In the competition, students were asked to respond to the question, "Violence or compassion: Which has a greater impact on society?"
Garg chose to write about compassion in his 500-word essay, and included examples and quotes from historical figures such as Mahatma Gandhi and the Rev. Martin Luther King Jr.
"I wrote about how violence is only a temporary solution to a problem, while compassion has more long-lasting effects," said Garg, 16. "Violence has a winning and losing side. Compassion has mutual benefits."
Garg, who placed fourth for the designation in 2013, said he entered the contest as part of a class assignment from his philosophy teacher, Wendy Way. He also won the slam's James W. Buchan Award for Writing Excellence and a $250 prize.
"Martin Luther King Jr. and Mahatma Gandhi both led revolutions, stirring extensive political and social movements all while maintaining peace in the face of adversity," Garg wrote in his winning essay. "Even though violence may appear more powerful, and present a temporary solution, compassion will ultimately triumph. If a war is ended on hostile terms, even if a victor is crowned, underlying hatred will galvanize groups to continue fighting. But if compassion forms the basis, the peace will be long-lasting and prosperous."
Submissions were evaluated by a panel of philosophy teachers and professors, with Garg's essay standing out "for a number of reasons," said John Davis, the slam's executive director.
"The judges were absolutely impressed with the poetic nature and fluidity of his writing, as well as the strength and clarity of his argument," Davis said.

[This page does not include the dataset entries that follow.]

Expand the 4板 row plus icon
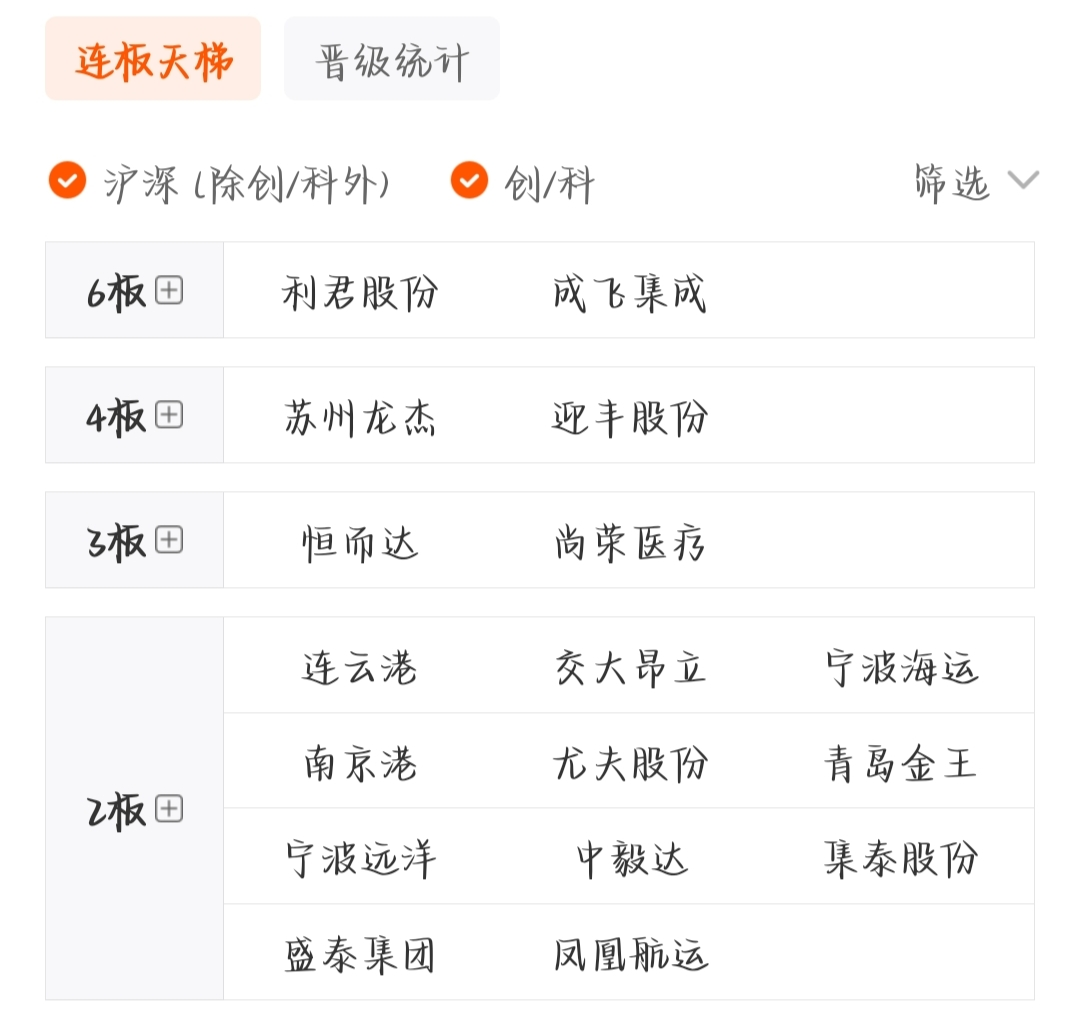Viewport: 1080px width, 1012px height. pyautogui.click(x=169, y=415)
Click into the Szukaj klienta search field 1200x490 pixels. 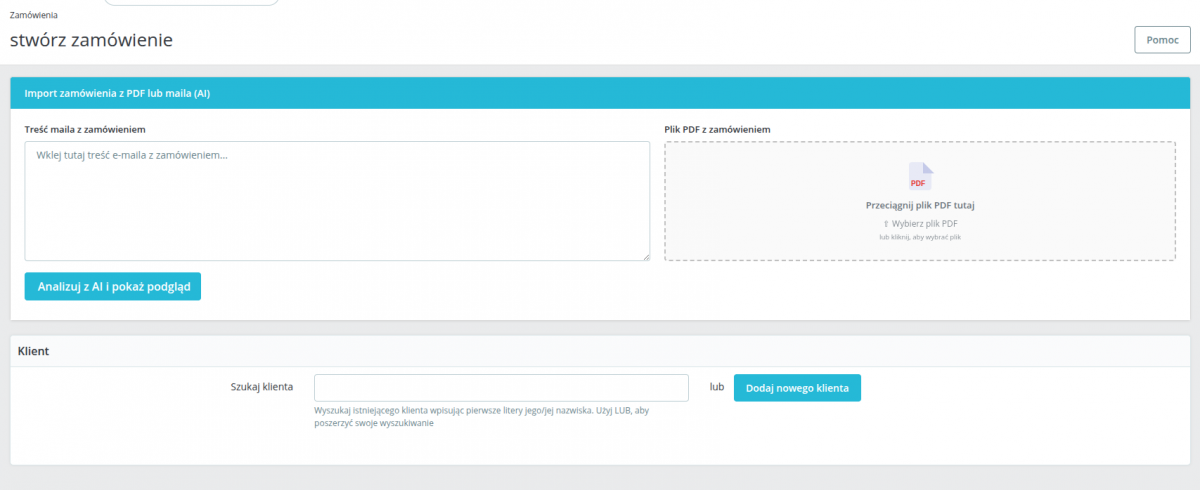(501, 388)
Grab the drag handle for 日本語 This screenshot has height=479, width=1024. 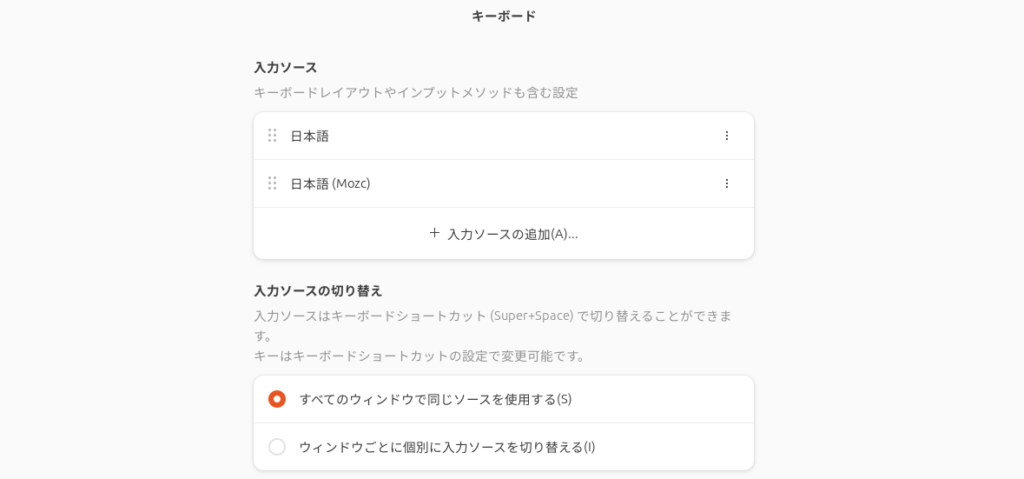pyautogui.click(x=272, y=136)
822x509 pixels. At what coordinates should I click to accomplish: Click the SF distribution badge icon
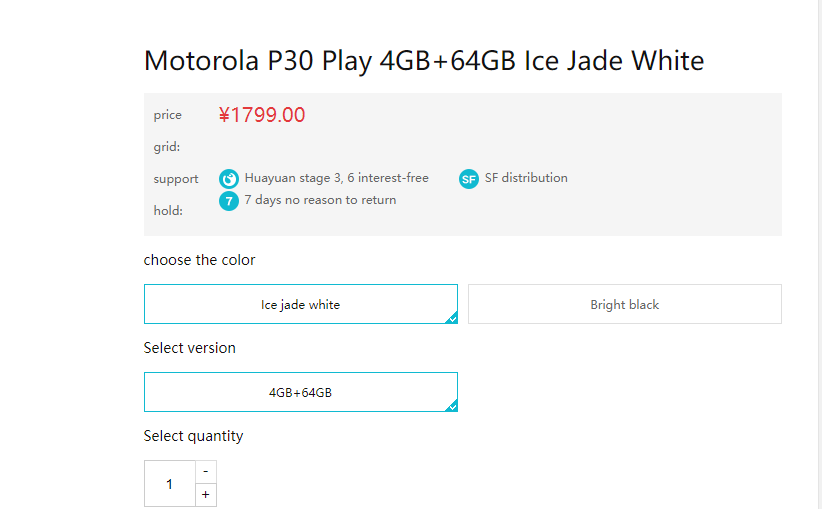(x=469, y=179)
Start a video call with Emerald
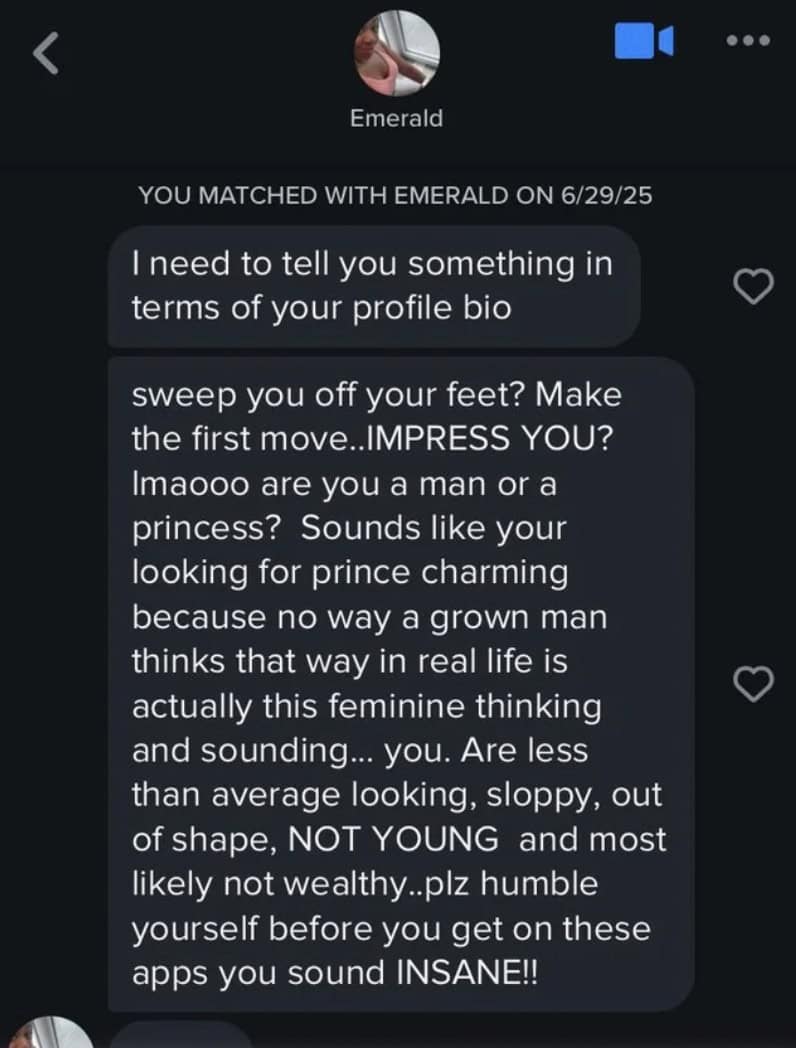This screenshot has height=1048, width=796. point(643,41)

Garg's achievement is just one of many philosophy feats for the high school since it added the subject as an elective more than a decade ago.
Bethpage High has been named "Most Philosophical School in America" in six out of the slam's 15 years -- 2004, 2006 and each year from 2009 through 2012 -- and also claimed the slam's "Most Philosophical Student" in 2009, when Bert Geng won the title.
The school's other philosophy honors include having two students selected to represent the United States in the International Philosophy Olympiad in 2013 and 2014, as well as having a five-student team take first place this spring in the 2015 Long Island High School Ethics Bowl.
Bethpage's philosophy elective has grown to four classes, totaling 90 students. The school also has a Philosophy Club, in which teens engage in roundtable discussions in a "cafe-type atmosphere," principal Michael Spence said.
"We want students to think deeply about the world around them," Spence said. "One of the primary goals of high school is to cultivate critical thinking."
For Garg, who said he always considered himself "a math and science guy," it's those unique critical thinking skills that he most enjoys about philosophy.
"Philosophy comes with practice," he said. "I now realize that sometimes it's better to ask a meaningful question than it is to have a definite answer."
Garg plans to study computer science this fall at Duke University.